Top of PROVIDED RECORDS
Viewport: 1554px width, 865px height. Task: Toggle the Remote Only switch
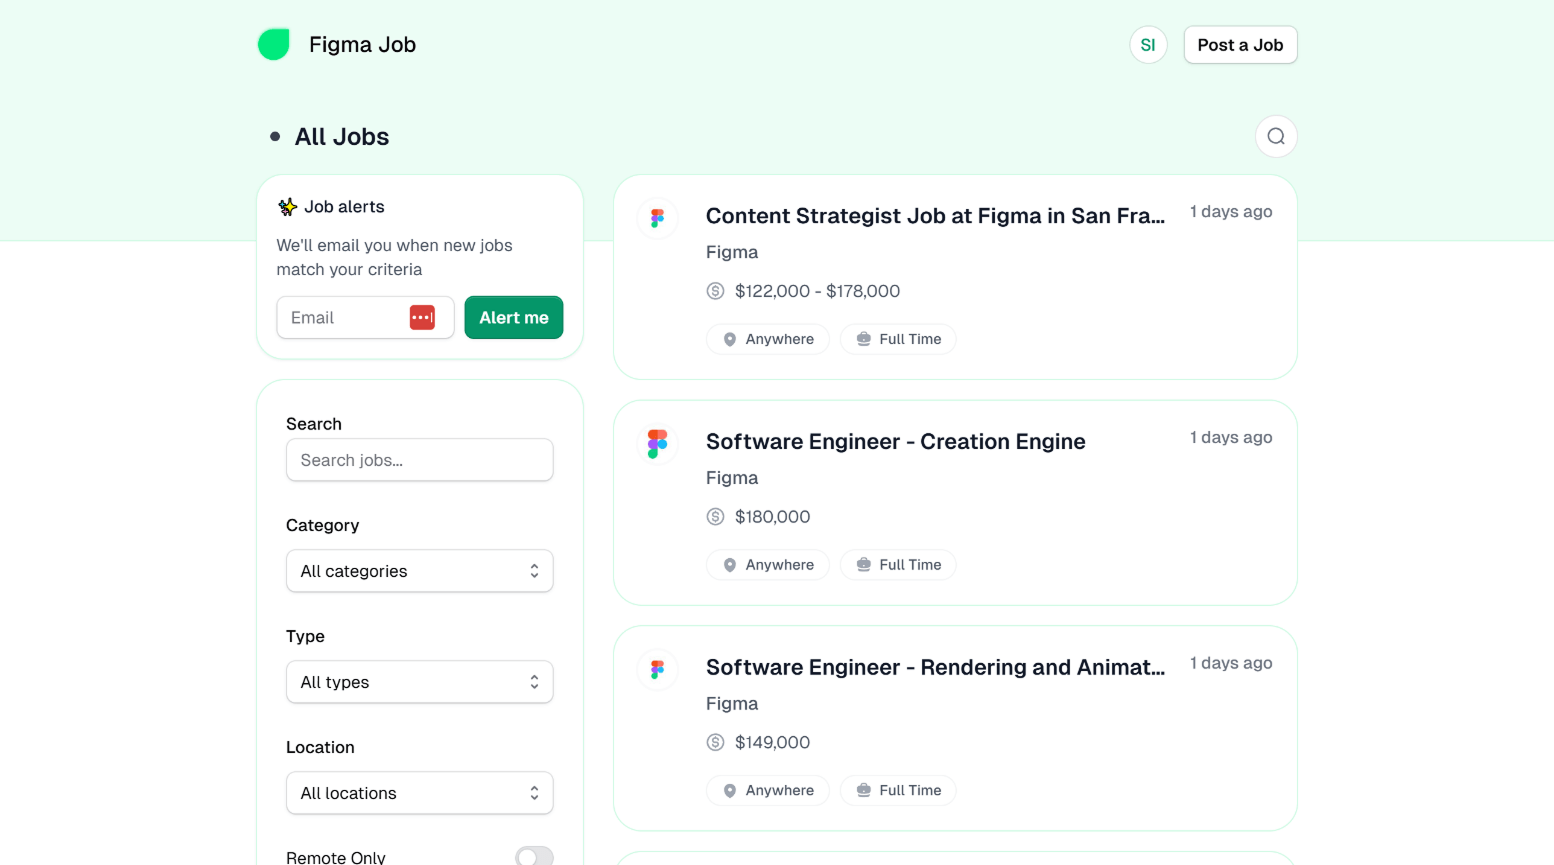point(533,856)
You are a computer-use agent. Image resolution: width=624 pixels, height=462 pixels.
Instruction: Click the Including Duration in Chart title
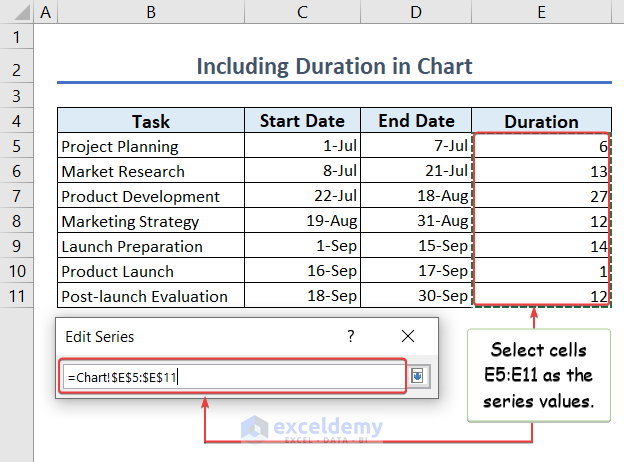point(334,67)
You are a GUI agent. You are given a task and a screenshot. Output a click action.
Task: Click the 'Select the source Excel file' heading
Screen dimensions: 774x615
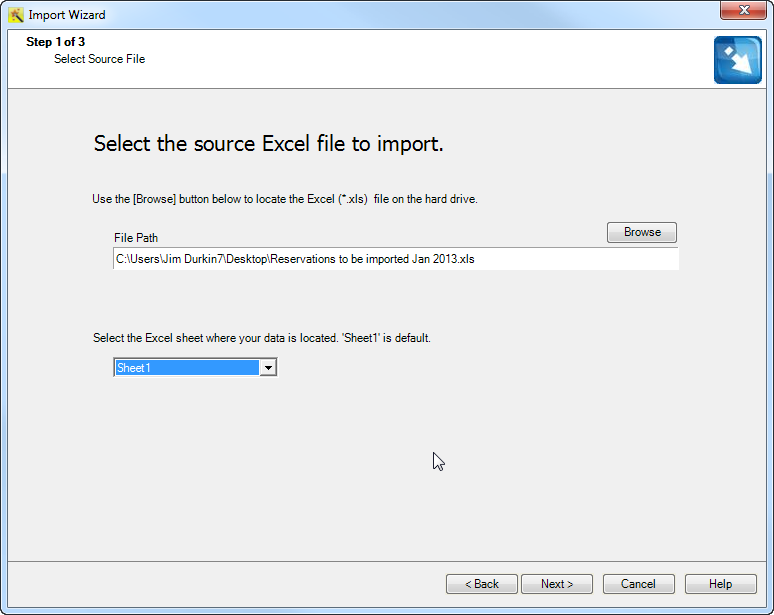coord(269,144)
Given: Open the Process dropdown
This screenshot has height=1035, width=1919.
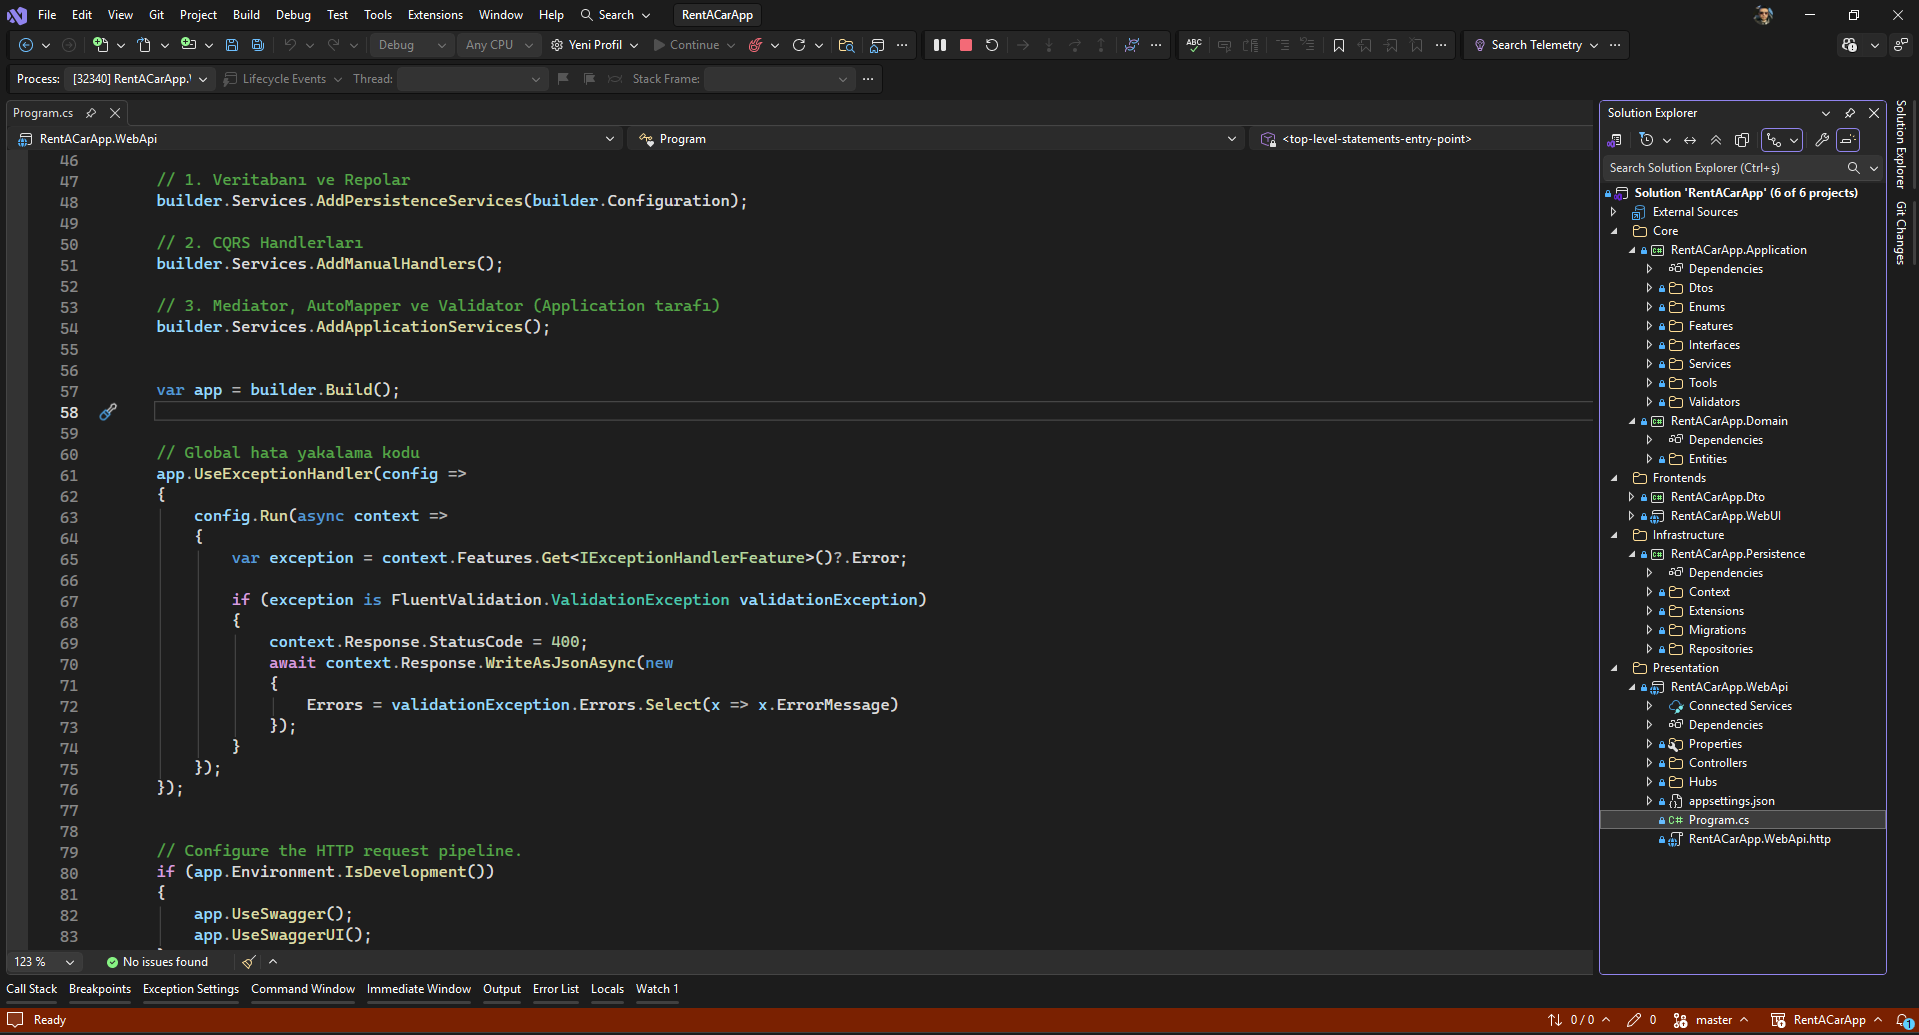Looking at the screenshot, I should 139,79.
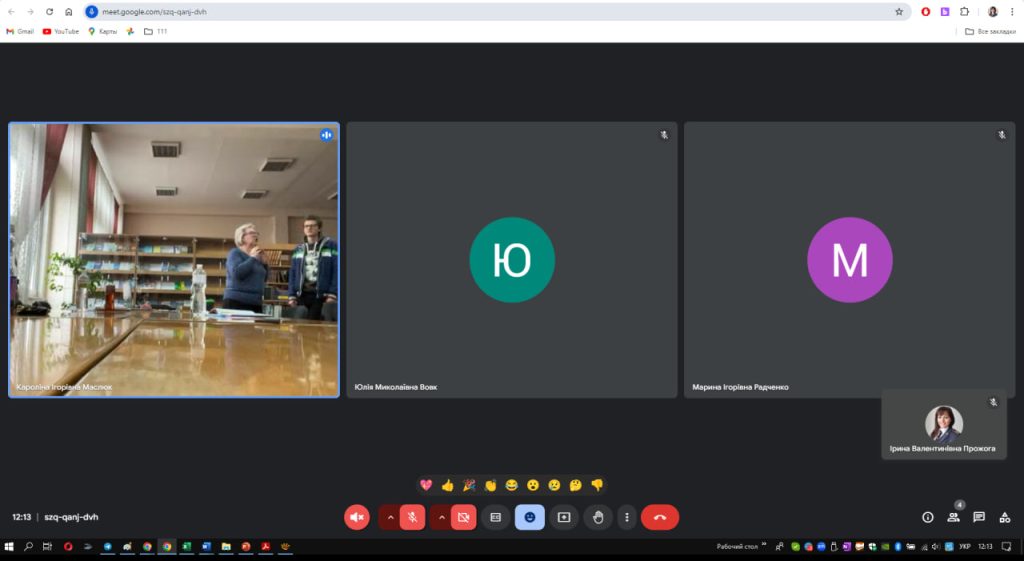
Bottom of PROVIDED RECORDS
PROBLEM DETAILS:
Without including any picture, restate every entry above exactly.

RESPONSE AREA:
Viewport: 1554px width, 865px height. Task: Toggle the Remote Only switch
point(533,856)
You are a computer-use agent. Image resolution: width=624 pixels, height=462 pixels.
Instruction: Click the Including Duration in Chart title
point(334,67)
You are a GUI agent. You are given a task and a screenshot. Output a click action.
Task: Click the 'Select the source Excel file' heading
Screen dimensions: 774x615
coord(269,144)
Given: Open the Process dropdown
This screenshot has height=1035, width=1919.
Looking at the screenshot, I should 139,79.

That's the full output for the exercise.